GlaxoSmithKline Says HPV Vaccine Worked in Study

Reporting the results of a study published in the Lancet, GlaxoSmithKline PLC (GSK) said Tuesday that its human papillomavirus vaccine Cervarix was effective not only against HPV strains most likely to cause cervical cancer but also other strains of the STD.

The subjects of the late-stage trial were 18,644 females ages 15 to 25. They included females with evidence of past or current HPV infection or high-grade Pap smear results, plus others with no evidence of current or previous HPV infection. Case subjects received Cervarix; control subjects received hepatitis A vaccine. The shots were administered at baseline, one month and six months.

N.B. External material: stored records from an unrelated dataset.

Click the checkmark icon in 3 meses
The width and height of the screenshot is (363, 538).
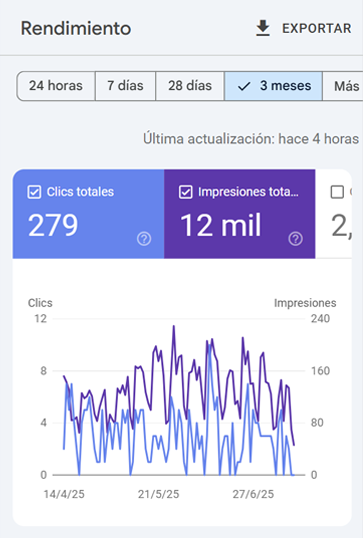click(x=244, y=86)
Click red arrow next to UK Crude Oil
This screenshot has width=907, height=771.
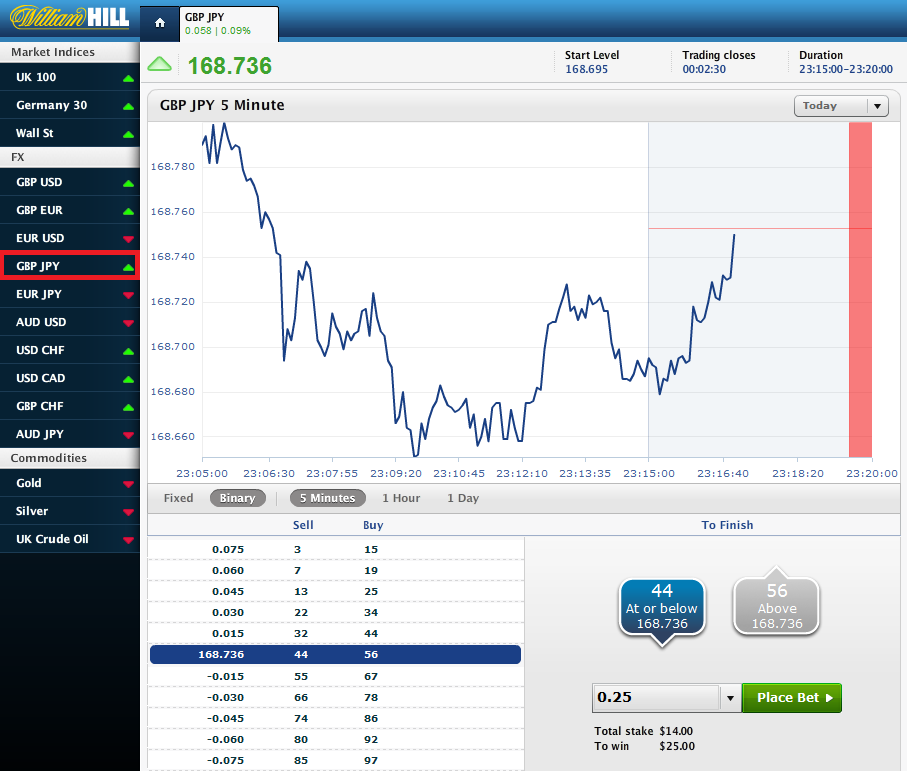127,540
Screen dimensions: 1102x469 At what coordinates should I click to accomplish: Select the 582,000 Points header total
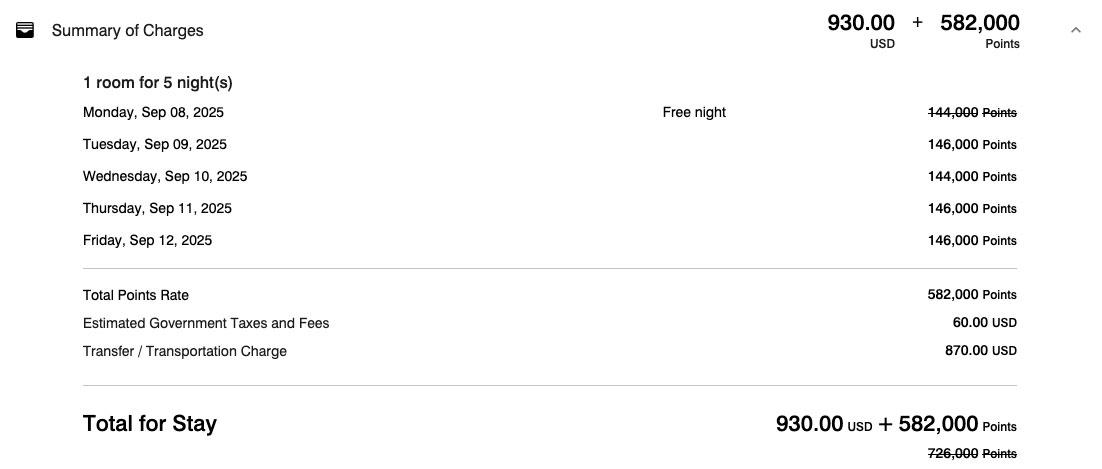pos(980,31)
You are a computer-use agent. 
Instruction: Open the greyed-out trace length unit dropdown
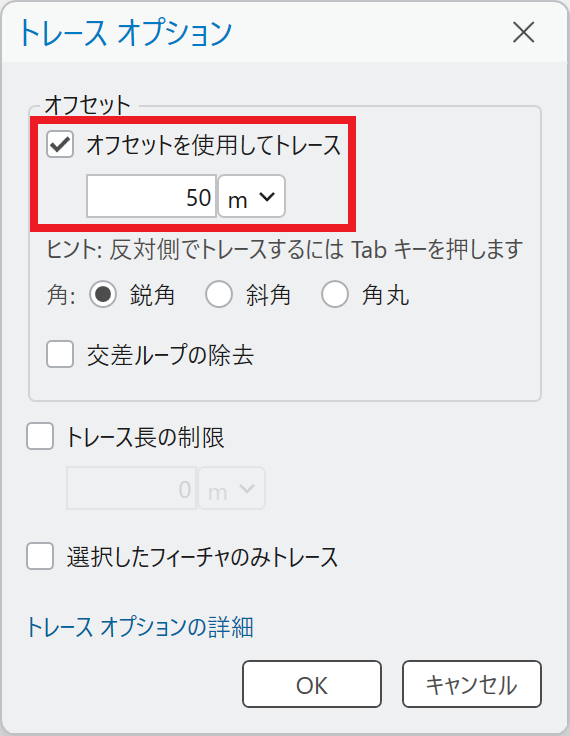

The trial sought to test the efficacy of Cervarix against HPV types 16 and 18, the strains most likely to result in cervical cancer. Women who received all three doses of the HPV vaccine achieved 92.9 percent protection. Excluding some lesions not likely caused by HPV types 16 or 18, GSK said the vaccine provided 98.1 percent protection against those strains. In addition, the researchers noted evidence that Cervarix was protective against HPV types 31, 33, and 45. GSK said this was the first time any HPV vaccine evidenced significant protection against precancerous lesions caused by other HPV strains.

Cervarix is already in use in the European Union and many other nations. A decision by the Food and Drug Administration on whether to approve the vaccine for use in the United States could come by autumn.

The report, “Efficacy of Human Papillomavirus (HPV)-16/18 AS04-Adjuvanted Vaccine Against Cervical Infection and Precancer Caused by Oncogenic HPV Types (PATRICIA): Final Analysis of a Double-Blind, Randomized Study in Young Women,” was published in the Lancet (07.07.09; doi:10.1016/S0140-6736(09)61248-4).